▶ **JOB**
Copy out the items below, from the line holding "Статті (42, 1027)" through the line holding "Доставка та оплта", inclusive, with no changes at all.

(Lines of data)
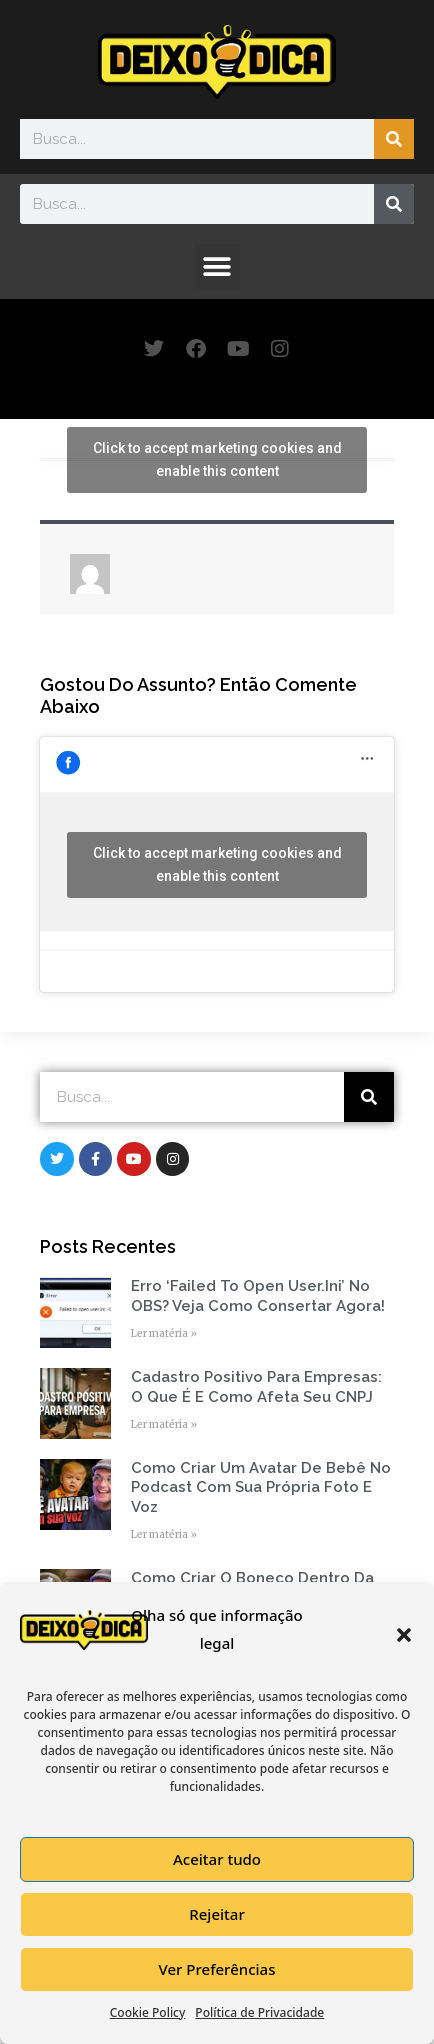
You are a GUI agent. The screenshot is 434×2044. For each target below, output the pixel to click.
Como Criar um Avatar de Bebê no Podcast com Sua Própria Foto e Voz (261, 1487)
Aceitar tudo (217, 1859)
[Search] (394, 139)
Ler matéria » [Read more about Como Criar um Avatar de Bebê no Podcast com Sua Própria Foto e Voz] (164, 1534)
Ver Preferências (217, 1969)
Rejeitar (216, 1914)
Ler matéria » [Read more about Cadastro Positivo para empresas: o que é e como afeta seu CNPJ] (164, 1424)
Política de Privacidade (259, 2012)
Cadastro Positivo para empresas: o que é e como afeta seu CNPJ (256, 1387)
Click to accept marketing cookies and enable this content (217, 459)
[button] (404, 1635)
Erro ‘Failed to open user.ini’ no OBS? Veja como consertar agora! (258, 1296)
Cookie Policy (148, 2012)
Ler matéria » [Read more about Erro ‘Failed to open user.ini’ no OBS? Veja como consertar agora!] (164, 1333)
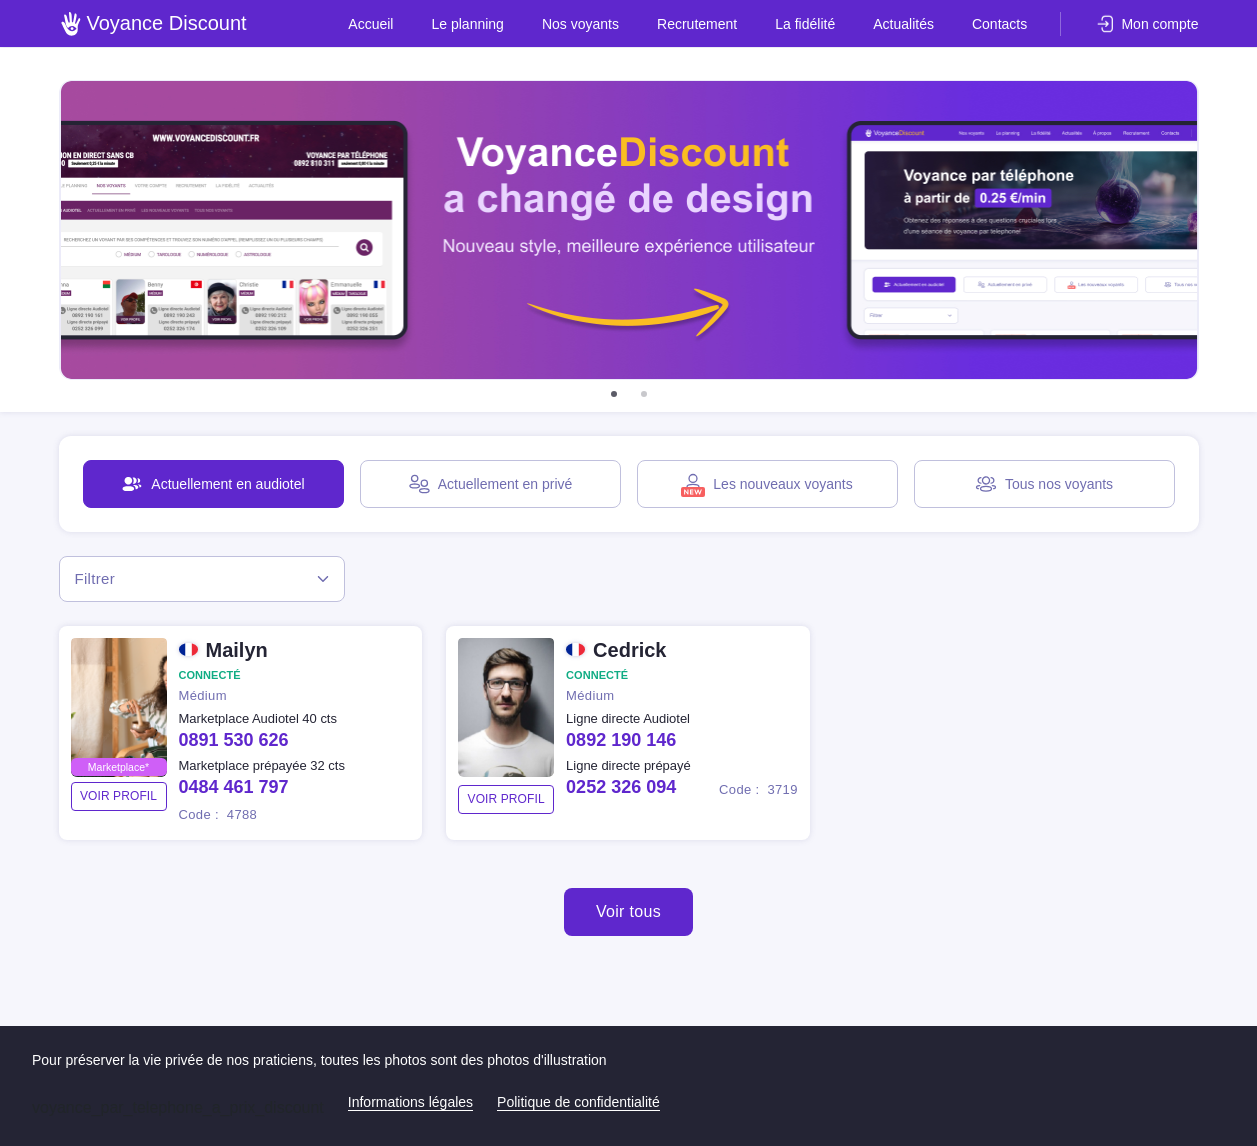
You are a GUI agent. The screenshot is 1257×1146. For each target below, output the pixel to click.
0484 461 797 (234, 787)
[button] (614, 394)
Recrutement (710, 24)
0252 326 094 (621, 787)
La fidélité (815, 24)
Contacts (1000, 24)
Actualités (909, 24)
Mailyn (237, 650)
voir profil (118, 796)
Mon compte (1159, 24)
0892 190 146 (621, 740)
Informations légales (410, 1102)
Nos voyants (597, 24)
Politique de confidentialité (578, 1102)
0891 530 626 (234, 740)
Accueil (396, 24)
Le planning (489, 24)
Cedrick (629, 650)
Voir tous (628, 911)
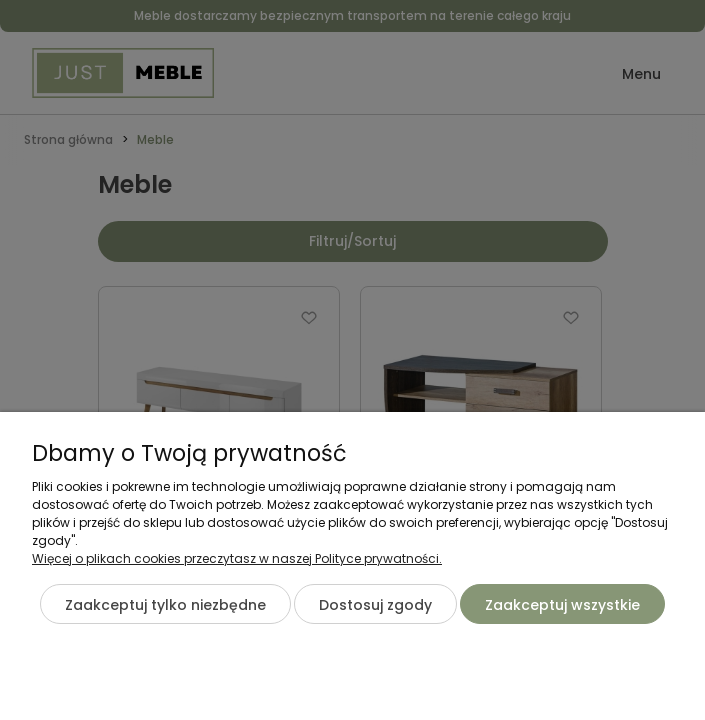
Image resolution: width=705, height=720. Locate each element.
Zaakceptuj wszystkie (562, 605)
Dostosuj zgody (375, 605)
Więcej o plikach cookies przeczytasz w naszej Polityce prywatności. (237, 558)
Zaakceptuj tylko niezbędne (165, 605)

* * *

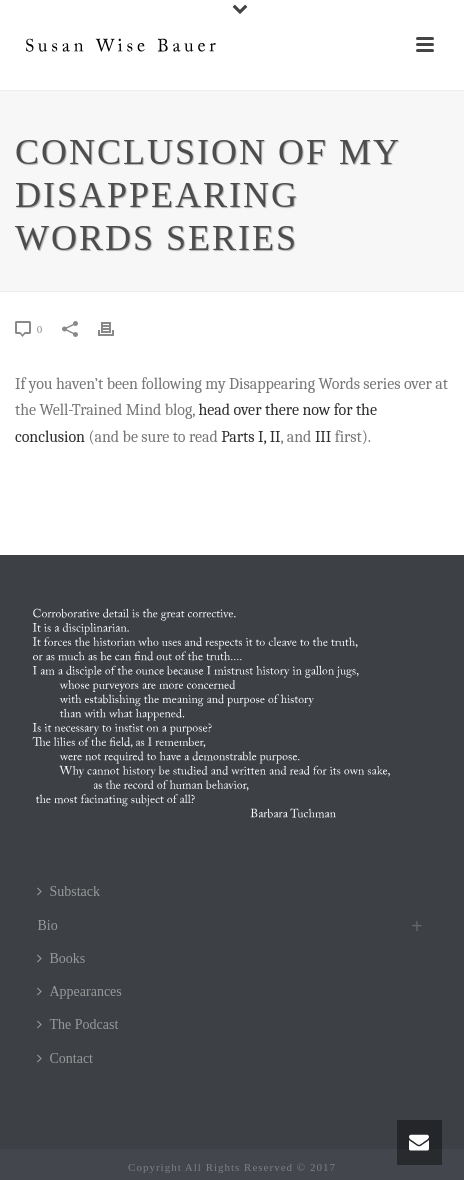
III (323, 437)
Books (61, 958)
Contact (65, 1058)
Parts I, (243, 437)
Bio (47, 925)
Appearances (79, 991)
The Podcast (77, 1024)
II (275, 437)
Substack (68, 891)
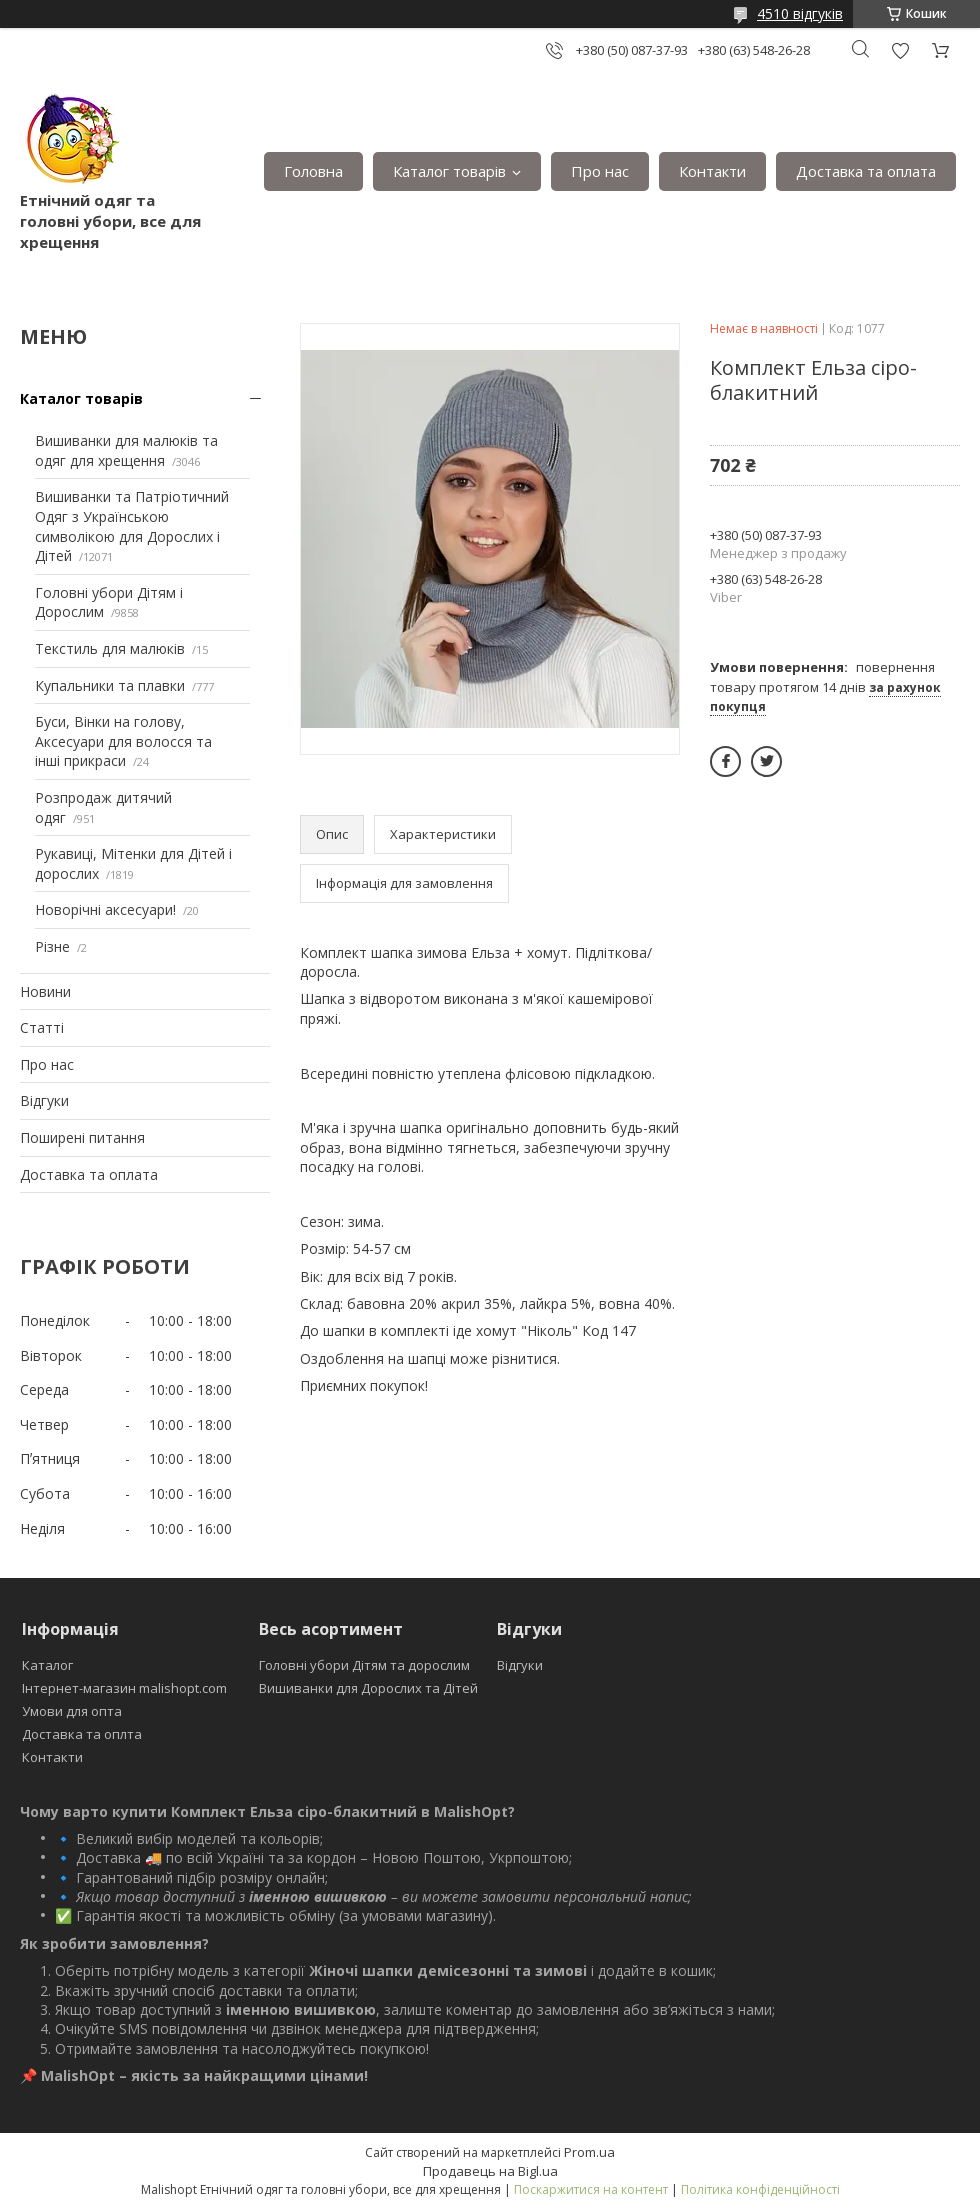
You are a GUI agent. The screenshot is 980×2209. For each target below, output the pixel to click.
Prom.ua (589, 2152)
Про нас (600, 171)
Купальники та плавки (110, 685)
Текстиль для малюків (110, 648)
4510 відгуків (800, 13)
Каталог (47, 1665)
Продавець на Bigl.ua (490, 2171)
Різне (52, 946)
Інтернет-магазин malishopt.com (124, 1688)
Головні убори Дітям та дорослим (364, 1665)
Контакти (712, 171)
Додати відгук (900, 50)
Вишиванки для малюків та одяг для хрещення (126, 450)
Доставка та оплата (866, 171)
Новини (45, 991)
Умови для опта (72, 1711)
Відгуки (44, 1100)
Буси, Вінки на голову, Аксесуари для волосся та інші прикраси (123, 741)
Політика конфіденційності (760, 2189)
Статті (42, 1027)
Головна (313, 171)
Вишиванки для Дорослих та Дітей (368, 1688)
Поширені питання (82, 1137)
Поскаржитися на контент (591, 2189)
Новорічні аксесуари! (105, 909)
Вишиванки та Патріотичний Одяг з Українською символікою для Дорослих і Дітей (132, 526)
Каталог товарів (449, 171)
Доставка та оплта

...

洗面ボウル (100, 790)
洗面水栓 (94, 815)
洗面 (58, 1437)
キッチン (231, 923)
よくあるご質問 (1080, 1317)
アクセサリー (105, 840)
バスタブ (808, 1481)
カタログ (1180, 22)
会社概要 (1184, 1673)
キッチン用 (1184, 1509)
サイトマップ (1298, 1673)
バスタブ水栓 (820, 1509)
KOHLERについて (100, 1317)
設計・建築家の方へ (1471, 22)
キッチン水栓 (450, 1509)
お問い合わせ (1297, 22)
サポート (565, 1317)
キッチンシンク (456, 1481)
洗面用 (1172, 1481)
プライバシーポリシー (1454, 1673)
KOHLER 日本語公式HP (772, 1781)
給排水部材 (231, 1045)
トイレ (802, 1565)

▶ **EXPECTED ANSWER**
Статті (42, 1027)
Головна (313, 171)
Вишиванки для Дорослих та Дітей (368, 1688)
Поширені питання (82, 1137)
Поскаржитися на контент (591, 2189)
Новорічні аксесуари! (105, 909)
Вишиванки та Патріотичний Одяг з Українською символікою для Дорослих і Дітей (132, 526)
Каталог товарів (449, 171)
Доставка та оплта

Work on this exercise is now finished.